▸ **Aufgabe**
Gib aus dem Bericht über das „Frühlingsopfer“ von She She Pop den Abschnitt von „Düsseldorf · Das“ bis „Auseinandersetzung der Generationen.“ wortgetreu wieder.

Düsseldorf Tanz mit überlebensgroßen Müttern

Düsseldorf · Das Theaterkollektiv She She Pop macht aus Igor Strawinskys "Frühlingsopfer" ein Generationen-Stück.

Das Performance-Kollektiv She She Pop spricht mit seinen Müttern. Nachdem es für das gefeierte Stück "Testament" die Väter auf die Bühne geholt hatte, werden für das "Frühlingsopfer", eine Koproduktion mit dem FFT, nun die Mütter befragt. Die sind allerdings nicht live anwesend, sondern tauchen als überlebensgroße Videoprojektionen hinter den Performern Berit Stumpf, Johanna Freiburg, Sebastian Bark und Ilia Papatheodorou auf. So schauen sie den Kindern über die Schulter, die wiederum zu ihnen aufschauen müssen. Ein symbolträchtiger Ausgangspunkt für eine Auseinandersetzung der Generationen.

Und eine prächtige Gelegenheit, mal ein paar Dinge loszuwerden. Dabei ist die erste Beobachtung schon die bemerkenswerteste: "Meine Mutter hatte mich auf ein Fest mitgenommen, und ich habe mit allen Mitteln versucht durchzusetzen, dass sie nicht tanzt. Ich wollte einfach nicht, dass sie frei ist und mit allen in Kontakt steht." Da steckt vieles drin, Eifersucht, kindlicher Konservatismus, Angst vor dem Fremdschämen. Tanzen werden alle Beteiligten an diesem Abend dennoch, schließlich heißt es "Frühlingsopfer, aufgeführt von She She Pop und ihren Müttern". Das epochale Ballettwerk Igor Strawinskys steht im Mittelpunkt der Performance, in der Version des Cleveland Orchestra unter der Leitung von Riccardo Chailly aus dem Jahr 1985. Zu naheliegend schien wohl die Parallele von Mutter- und Opferrolle als Stereotyp, auch wenn modernere Positionen die Selbstbestimmung betonen und die Opferhaltung nur als den ersten Schritt aus der gewohnten Rolle sehen. Was aber geschieht, wenn zwei Wahrnehmungen aufeinanderprallen?

Wenn die Mutter die Tochter durchaus mit ihrem Leben als Opfer konfrontiert? Distanz ist eine Strategie "Einer von uns zeigt seiner Mutter gegenüber neutrale Indifferenz." - "Eine der Mütter beschwert sich, dass ihr ihre Tochter dauernd aus dem Weg geht." Mit letzter Konsequenz: "Einige von uns haben sich eine Ersatzfamilie konstruiert", sagt schließlich Sebastian Bark, einziger Mann im She-She-Pop-Kollektiv. "Jetzt sind wir alle nur noch Schwestern." Er zögert. "Und ich." Aber gerade er liegt später in einer kunstvollen Videoüberblendung wie bei einer Pietà in den Armen seiner Mutter.

▸ **Nachstehende Daten**
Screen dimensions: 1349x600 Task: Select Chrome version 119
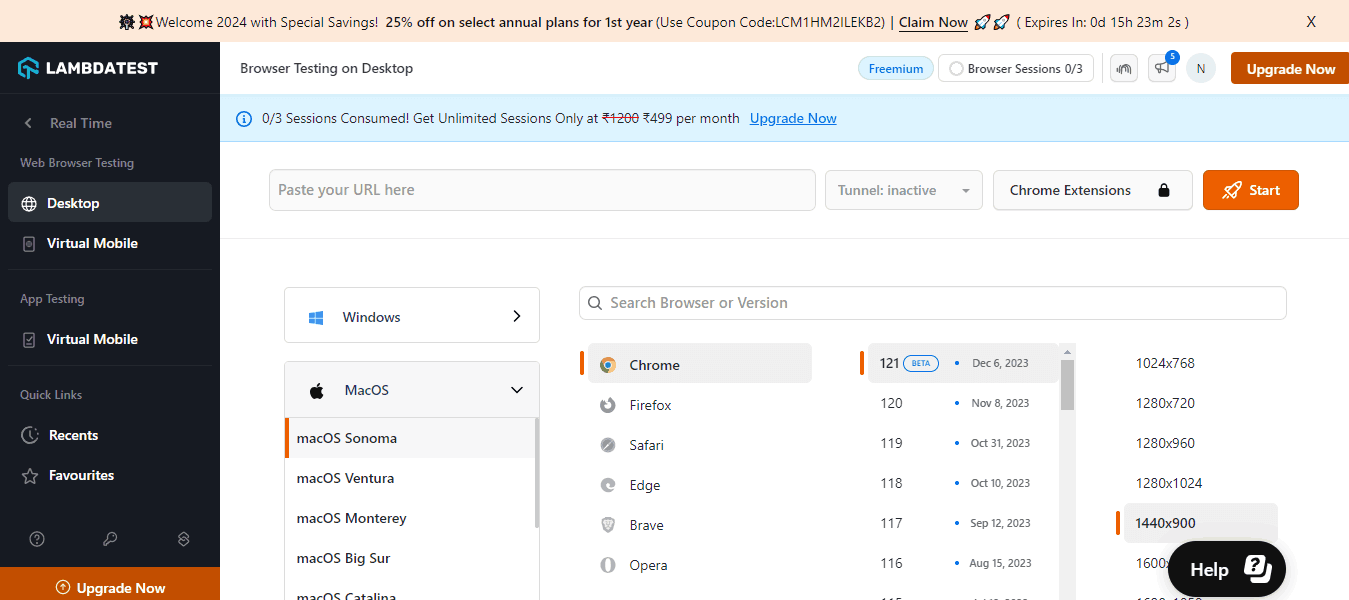[x=891, y=443]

▸ **Lösung**
Düsseldorf · Das Theaterkollektiv She She Pop macht aus Igor Strawinskys "Frühlingsopfer" ein Generationen-Stück.

Das Performance-Kollektiv She She Pop spricht mit seinen Müttern. Nachdem es für das gefeierte Stück "Testament" die Väter auf die Bühne geholt hatte, werden für das "Frühlingsopfer", eine Koproduktion mit dem FFT, nun die Mütter befragt. Die sind allerdings nicht live anwesend, sondern tauchen als überlebensgroße Videoprojektionen hinter den Performern Berit Stumpf, Johanna Freiburg, Sebastian Bark und Ilia Papatheodorou auf. So schauen sie den Kindern über die Schulter, die wiederum zu ihnen aufschauen müssen. Ein symbolträchtiger Ausgangspunkt für eine Auseinandersetzung der Generationen.